Lord Mildmay died in 1950 at the tragically early age of only 41, drowned in the sea off his Flete estate on the south Devon coast. He actually had even less time to make an impact on his sport than that would imply because he and Peter Cazalet spent the war in the Welsh Guards. He had been joint-champion amateur rider before the war, and after the war he dominated the amateur rankings until his death. However, his race-riding was only a very small part of the impact which he made on National Hunt racing: his principal legacy was the fact that he was instrumental in developing the interest of the Queen Mother (who was obviously still Queen Elizabeth at the time). As the long-term patronage of the Queen Mother can be seen as the single most important factor in National Hunt racing’s acceptance into polite society, as it were, Mildmay’s contribution should not be underestimated.

In 1949, Lord Mildmay was staying at Windsor Castle for Royal Ascot, and it was there and then that Queen Elizabeth, inspired no doubt by her guest’s passion for the winter game, decided to start owning jumpers. Mildmay was appointed her racing manager, and he duly appointed Peter Cazalet, who was training in Fairlawn in Kent, as the royal trainer. And the rest is pretty much history.

Lord Mildmay’s biographer Roger Mortimer reviewed his life thus: “When Anthony Mildmay died in 1950, his name was familiar to all who take the mildest interest in sport in this country.

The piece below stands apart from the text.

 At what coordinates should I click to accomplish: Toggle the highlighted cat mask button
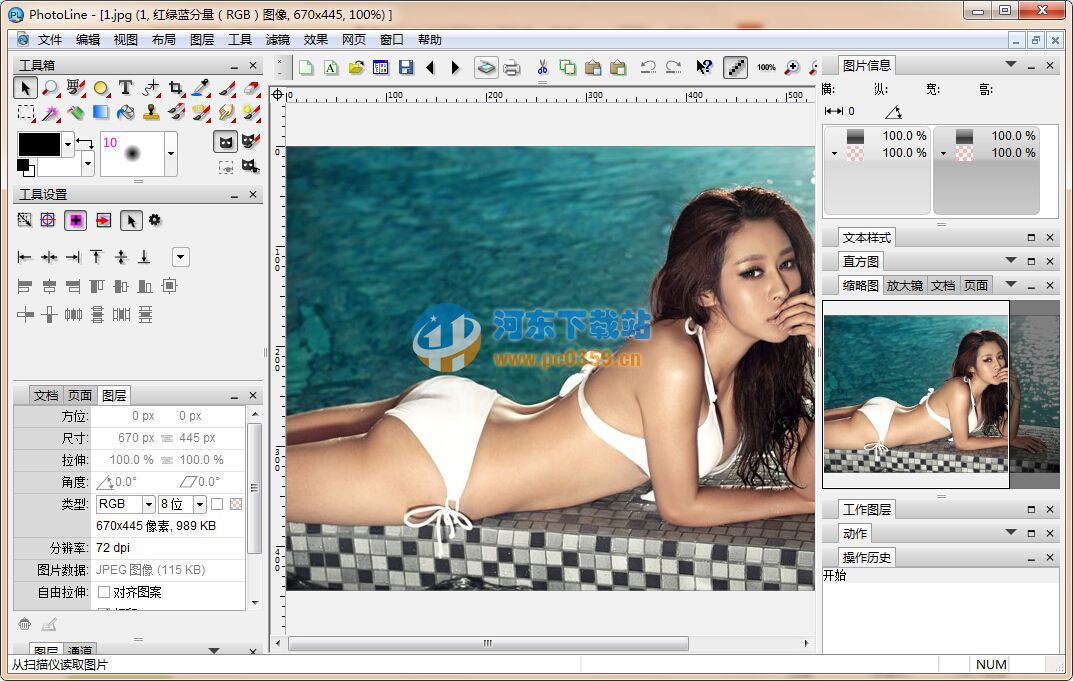pos(226,142)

To the general public, he was ‘The Last of the Corinthians’, a man whose love of steeplechasing in a hard and mercenary age was based not on the profits or the adulation that success in racing brings, but on the pleasure he derived from riding a good horse fast over fences. For his determination to overcome physical handicaps, his willingness to accept the many hard knocks that came his way, the sporting public gave first their admiration, and in later years their sincere affection as well.

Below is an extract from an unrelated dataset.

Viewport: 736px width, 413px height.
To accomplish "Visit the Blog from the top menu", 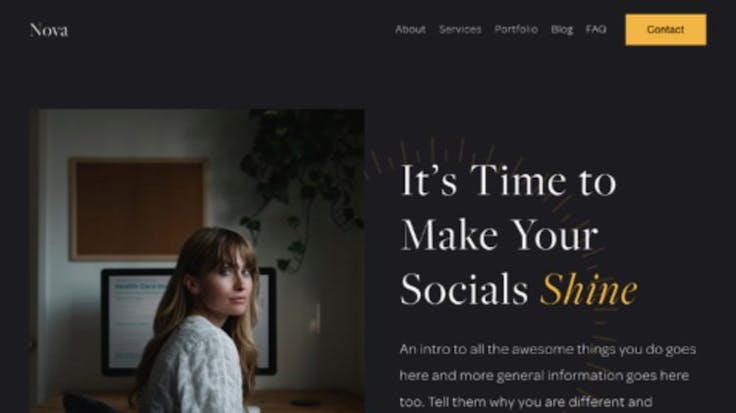I will 562,30.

“Those who follow racing more closely shared the same feelings. In addition, they appreciated the extraordinary influence for good that his personality and character had exercised on the sport as a whole, particularly in the rather difficult years when steeplechasing started again at the end of the war … Anthony brought into steeplechasing not only a touch of gallantry, but a reminder that racing could be a sport and a pleasure, not just another way of trying to make some money.”

The Anthony Mildmay / Peter Cazalet Memorial Steeplechase at Sandown might be no more, but those who attended Newton Abbot’s biggest meeting of the summer will have been reassured by the prestige given to the feature race: the Lord Mildmay Memorial Handicap Chase, won this year by the Tim Vaughan-trained Stewarts House, was once just another handicap steeplechase, but is now the centrepiece of the racing year at Newton Abbot, carrying Listed status and a £40,000 prize (as well as a colossal perpetual challenge trophy).

All those who appreciate the heritage of our wonderful sport have reason to be grateful to the Newton Abbot executive for this promotion.